In terms of scale effects, the export scale effects of the BRICS countries significantly influence the spatial differences in embodied carbon emissions. China’s export scale effect contribution is the highest, increasing from 7.87 Mt in 1995 to 40.31 Mt in 2018, and peaking at 46.92 Mt in 2011, far exceeding the average level of the five countries. This indicates that the expansion of China’s trade volume plays a dominant role in the growth of embodied carbon emissions. The contributions of the other four countries are negative, indicating that their export scale effects are below the average level and have a suppressive effect on carbon emissions. Since 2003, due to international trade friction, China’s export growth has slowed, while the total trade volume of the other four countries has increased, reducing the spatial differences in scale effects.
Structural effects show obvious regional heterogeneity. China’s structural effect contribution remains positive, indicating that its structural effect has a greater impact than the average level, promoting carbon emissions. Brazil’s contribution sharply dropped to −0.18 Mt in 2011, but remained positive in other years, showing a decreasing trend. This suggests that Brazil’s structural effect, though above the average level, is gradually converging to the mean. The contributions of the other three countries are all negative, indicating that their structural effects are below the average, thus suppressing carbon emissions. Overall, before 2011, the structural effect differences between the countries expanded. However, in recent years, due to industrial adjustments and optimization, the contribution rates have declined, narrowing the spatial distribution gap between the countries.
The intensity effects reflect technological differences. South Africa’s spatial intensity effect contribution has always been positive, with a contribution of 4.23 Mt in 2018, indicating that its energy efficiency level is above the average of the five countries. The intensity effect contributions of Brazil, Russia, and India are all negative, suggesting that their energy efficiency improvements and environmental policies are less effective than the regional average. Before 2003, China’s intensity effect was below the average, but its contribution value of 1.93 Mt in 2003 exceeded the average level, reflecting that during this period, China’s water transport trade expanded at the cost of the environment. After 2011, China’s intensity effect turned negative, indicating that technological progress in China’s water transport industry effectively suppressed spatial embodied carbon emissions.
In terms of total effects, from 1995 to 2018, China’s export total effect was always positive and far exceeded the average of the five countries, with a contribution of 42.93 Mt. Russia and India had contribution values close to the mean, indicating the “high in the East, low in the West” spatial distribution of embodied carbon emissions in BRICS exports. From the perspective of changes, the export embodied carbon is gradually shifting towards Southeast Asia, and countries are narrowing the spatial distribution gap with average levels.

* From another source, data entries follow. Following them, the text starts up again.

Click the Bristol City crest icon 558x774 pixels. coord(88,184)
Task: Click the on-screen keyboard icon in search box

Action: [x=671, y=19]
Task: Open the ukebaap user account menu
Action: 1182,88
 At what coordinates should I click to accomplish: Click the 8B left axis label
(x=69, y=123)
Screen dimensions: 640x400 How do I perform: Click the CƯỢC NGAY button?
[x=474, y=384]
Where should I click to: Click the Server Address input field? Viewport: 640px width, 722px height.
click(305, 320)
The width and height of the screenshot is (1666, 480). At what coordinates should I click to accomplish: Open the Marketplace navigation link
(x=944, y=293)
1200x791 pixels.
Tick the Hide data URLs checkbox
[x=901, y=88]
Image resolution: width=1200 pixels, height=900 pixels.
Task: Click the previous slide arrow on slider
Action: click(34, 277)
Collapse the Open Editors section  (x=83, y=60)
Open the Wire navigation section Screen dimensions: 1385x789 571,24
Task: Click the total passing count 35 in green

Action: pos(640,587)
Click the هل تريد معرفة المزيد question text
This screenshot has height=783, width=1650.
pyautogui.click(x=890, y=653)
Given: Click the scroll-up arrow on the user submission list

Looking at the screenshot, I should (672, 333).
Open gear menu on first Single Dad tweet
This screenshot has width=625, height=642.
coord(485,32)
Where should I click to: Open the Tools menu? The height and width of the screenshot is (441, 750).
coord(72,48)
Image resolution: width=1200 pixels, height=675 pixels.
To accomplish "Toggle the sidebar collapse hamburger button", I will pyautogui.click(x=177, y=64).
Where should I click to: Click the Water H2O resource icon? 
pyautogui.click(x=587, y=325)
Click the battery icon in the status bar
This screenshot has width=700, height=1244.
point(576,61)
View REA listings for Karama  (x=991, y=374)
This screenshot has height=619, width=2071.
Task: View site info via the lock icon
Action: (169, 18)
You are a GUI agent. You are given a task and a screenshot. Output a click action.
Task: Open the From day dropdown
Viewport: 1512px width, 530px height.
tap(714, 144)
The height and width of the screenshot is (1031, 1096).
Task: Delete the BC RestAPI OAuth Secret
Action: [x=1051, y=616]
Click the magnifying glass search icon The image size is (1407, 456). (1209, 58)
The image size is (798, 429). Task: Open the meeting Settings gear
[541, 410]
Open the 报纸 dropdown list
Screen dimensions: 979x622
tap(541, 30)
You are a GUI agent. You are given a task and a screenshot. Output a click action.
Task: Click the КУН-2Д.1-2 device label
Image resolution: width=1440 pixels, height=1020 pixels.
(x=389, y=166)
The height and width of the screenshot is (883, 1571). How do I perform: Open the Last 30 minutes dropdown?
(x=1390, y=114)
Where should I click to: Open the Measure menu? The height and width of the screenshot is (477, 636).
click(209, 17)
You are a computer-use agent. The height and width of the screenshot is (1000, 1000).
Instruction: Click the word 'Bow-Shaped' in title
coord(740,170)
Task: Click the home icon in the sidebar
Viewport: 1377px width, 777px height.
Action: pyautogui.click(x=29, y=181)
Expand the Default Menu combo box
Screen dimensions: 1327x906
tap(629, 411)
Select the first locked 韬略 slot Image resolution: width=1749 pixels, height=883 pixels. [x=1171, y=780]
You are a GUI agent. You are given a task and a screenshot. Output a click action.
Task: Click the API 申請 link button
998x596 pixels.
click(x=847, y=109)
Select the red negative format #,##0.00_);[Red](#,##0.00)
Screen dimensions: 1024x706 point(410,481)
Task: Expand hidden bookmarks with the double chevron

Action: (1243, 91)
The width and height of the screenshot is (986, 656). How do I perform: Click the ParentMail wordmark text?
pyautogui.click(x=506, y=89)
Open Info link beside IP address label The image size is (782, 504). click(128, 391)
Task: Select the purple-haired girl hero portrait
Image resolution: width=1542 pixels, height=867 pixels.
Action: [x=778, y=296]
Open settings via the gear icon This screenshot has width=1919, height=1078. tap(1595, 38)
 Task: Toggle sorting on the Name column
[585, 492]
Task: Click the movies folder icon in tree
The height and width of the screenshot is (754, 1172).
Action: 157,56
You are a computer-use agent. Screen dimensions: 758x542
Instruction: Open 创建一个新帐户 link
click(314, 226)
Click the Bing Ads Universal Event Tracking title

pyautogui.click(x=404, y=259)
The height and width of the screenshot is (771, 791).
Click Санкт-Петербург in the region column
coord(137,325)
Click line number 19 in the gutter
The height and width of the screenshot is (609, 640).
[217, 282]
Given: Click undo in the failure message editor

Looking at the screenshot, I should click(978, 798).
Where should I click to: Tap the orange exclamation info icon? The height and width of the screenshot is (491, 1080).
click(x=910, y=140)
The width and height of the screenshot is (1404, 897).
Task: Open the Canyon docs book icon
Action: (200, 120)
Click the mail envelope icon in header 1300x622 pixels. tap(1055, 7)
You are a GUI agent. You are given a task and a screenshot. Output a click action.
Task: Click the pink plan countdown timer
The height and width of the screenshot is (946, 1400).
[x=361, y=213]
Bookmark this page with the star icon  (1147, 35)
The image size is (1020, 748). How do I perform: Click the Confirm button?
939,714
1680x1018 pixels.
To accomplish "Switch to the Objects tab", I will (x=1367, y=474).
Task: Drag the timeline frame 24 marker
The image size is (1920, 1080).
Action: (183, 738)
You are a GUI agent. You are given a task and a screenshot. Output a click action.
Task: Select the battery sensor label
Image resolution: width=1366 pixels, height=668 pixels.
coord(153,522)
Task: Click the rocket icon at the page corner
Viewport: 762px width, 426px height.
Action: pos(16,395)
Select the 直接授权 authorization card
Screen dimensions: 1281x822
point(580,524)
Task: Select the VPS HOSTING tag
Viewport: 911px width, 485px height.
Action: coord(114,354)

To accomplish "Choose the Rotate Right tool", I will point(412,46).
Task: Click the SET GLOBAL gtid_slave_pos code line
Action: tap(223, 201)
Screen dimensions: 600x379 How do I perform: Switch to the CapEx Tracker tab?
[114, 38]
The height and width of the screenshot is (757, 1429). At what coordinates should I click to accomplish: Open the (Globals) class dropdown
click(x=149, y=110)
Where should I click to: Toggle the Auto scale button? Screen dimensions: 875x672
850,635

3.3.2. The Spatial Dimension Analysis of Embodied Carbon in Import Trade

The spatial differentiation characteristics of embodied carbon in the import trade of the BRICS countries exhibit significant asymmetry compared to export trade, with the driving mechanisms of the scale, structure, and intensity effects showing distinct country-specific heterogeneity (see Figure 6 and Figure 7).
In terms of import scale effects, the spatial distribution of the countries is similar to that of export trade. China’s import scale effect contribution steadily increased from 2.09 Mt in 1995 to 25.05 Mt in 2018; although its growth rate was slower than exports, it still shows significant growth. The import scale effect contributions of the other four countries remained negative, suppressing the spatial emissions of embodied carbon in water transport trade. Over time, the gap between each country’s scale effect and the average level has widened, indicating that the spatial distribution differences in the embodied carbon emissions from import trade in water transport have increased.
Import structural effects exhibited significant fluctuations. Brazil’s import structural effect contribution decreased from 2.97 Mt in 1995 to 2.70 Mt in 2018, but it remained above the average level, indicating that Brazil’s water transport industry’s structural effect promoted carbon emissions. South Africa’s contribution turned negative in 2018 (−6.02 Mt), and this value was much lower than the average level of the five countries, further widening the gap with the mean. India, in contrast, had a positive contribution in 2018 (6.86 Mt), indicating that its import structural effect promoted carbon emissions. China and Russia’s import structural effects remained negative, and their gap with the average level gradually shrank. Meanwhile, Brazil, India, and South Africa showed increasing gaps, demonstrating that different import trade structures either promoted or suppressed the embodied carbon emissions in water transport trade.
In terms of import intensity effects, South Africa’s contributions were high and consistently positive. Brazil and Russia’s contributions were negative, suggesting their impact was lower than the average level. Both India and China experienced sudden changes in their intensity effect contribution rates in 2003. However, the trends were opposite: China shifted from promoting carbon emissions growth to suppressing it, indicating that technological advancements in China’s import trade and increased environmental awareness effectively suppressed spatial embodied carbon emissions.
Throughout the study period, the total effects of each country showed a “dual-core drive” pattern. Brazil, Russia, and South Africa had total effects below the average level of the five countries, while China and India had total effects above the average level, promoting carbon emission growth. India’s growth continued to rise, while China’s growth showed a slight decline. In terms of spatial distribution changes, the embodied carbon from import trade is gradually shifting towards Southeast Asia, with all countries, except India, striving to reduce embodied carbon emissions from water transport export trade.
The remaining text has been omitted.